Although Men was Dörrie's first international success, it was not her first film shown in America. Mitten ins Herz, her debut work, showed in New York City at the 1984 New Directors/New Films series as Straight through the Heart. In West Germany the film immediately established her as an exciting new talent in its detailing of the odd relationship between a young woman and a rich fellow who hires her as his platonic companion and housekeeper. After she nonetheless seduces him, the woman is dismissed. Later, however, she kidnaps a Turkish baby and returns, claiming the child as her own. Although the man professes love for the child, violence ensues and the woman eventually flees to Turkey. Edmund Luft, in his appraisal of the film in the International Film Guide 1985, commended Mitten ins Herz for its "disarming irony and exuberance."

Another of Dörrie's films, Im Innern des Wals, was shown at the 1986 New Directors/New Films series as In the Belly of the Whale. Described by New York Times critic Vincent Canby as a "small, sad German movie," Im Innern des Wals is about a teenage girl who leaves her violent father and finds romance on the road. Canby noted that "the specific details of the story are vividly dramatized and well acted." Dörrie's other films include Paradies, about a dull marriage that revives when another woman makes the acquaintance of the primary characters. This film proved popular with West German audiences.

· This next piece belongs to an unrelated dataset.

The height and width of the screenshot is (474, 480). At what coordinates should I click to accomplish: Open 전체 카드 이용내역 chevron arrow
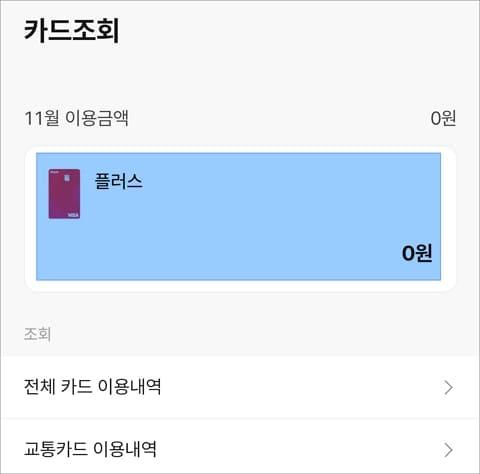[x=449, y=387]
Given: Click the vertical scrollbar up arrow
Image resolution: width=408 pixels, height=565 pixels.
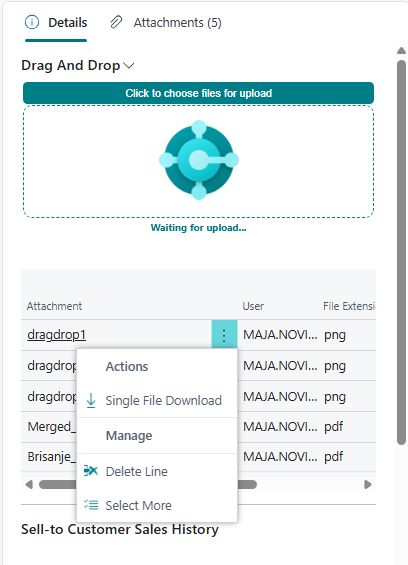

Aside from her films, Dörrie has also received recognition in the United States for her short-story collection Lebe, Schmerz und das ganze verdammte Zeug. The volume features prose renderings of Dörrie's films Mitten ins Herz, Männer, Paradies, and Geld, all of which deal with men-women relationships. Geld provides a particularly quirky portrait of relations between the sexes, as a housewife attempts to overcome her family's increasing financial burdens by robbing a bank. However, instead of using the stolen funds accordingly, she pursues still greater riches by investing the cash in a vast swindle. Richard Eder, in his Los Angeles Times review of Dörrie's collection, expressed particular praise for Geld, which he described as "wonderfully absurd." Eder wrote that Dörrie's sensibility is one that enlightens as it amuses. "There is no flesh around Doris Dörrie's laughter," Eder declared; "it warns, like a skull's." New York Times critic Michiko Kakutani found Dörrie a similarly provocative writer, noting that she "is concerned not only with the games men and women play with each other, but also with the tensions that exist between the wealthy and the bohemian, between conformists and rebels." Kakutani added that in Dörrie's fiction "the potent emotions of love, jealousy and greed . . . drive her characters to the extremes of farce, creating bizarre three-way relationships and messy complications."


Dörrie once told CA: "I consider life to be vital for a writer."


BIOGRAPHICAL AND CRITICAL SOURCES:

BOOKS

Cowie, Peter, editor, International Film Guide 1985, Tantivy Press/New York Zoetrope (New York, NY), 1984.

PERIODICALS

Chicago Tribune, August 27, 1986, Dave Kehr, review of Männer.

Europe, November, 1995, Fred Hift, review of Keiner liebt mich, p. 47.

Los Angeles Times, June 1, 1989, Richard Eder, review of Lebe, Schmerz und das ganze verdammte Zeug.

New York Times, April 17, 1986, Vincent Canby, review of Im Innern des Wals; June 23, 1989, Michiko Kakutani, review of Lebe, Schmerz und das ganze verdammte Zeug.

New York Times Book Review, September 10, 1989.

Tribune Books (Chicago, IL), July 9, 1989.

Variety, September 14, 1984, review of Mitten ins Herz, p. 24.

Washington Post, August 22, 1986, Paul Attanasio, review of Männer.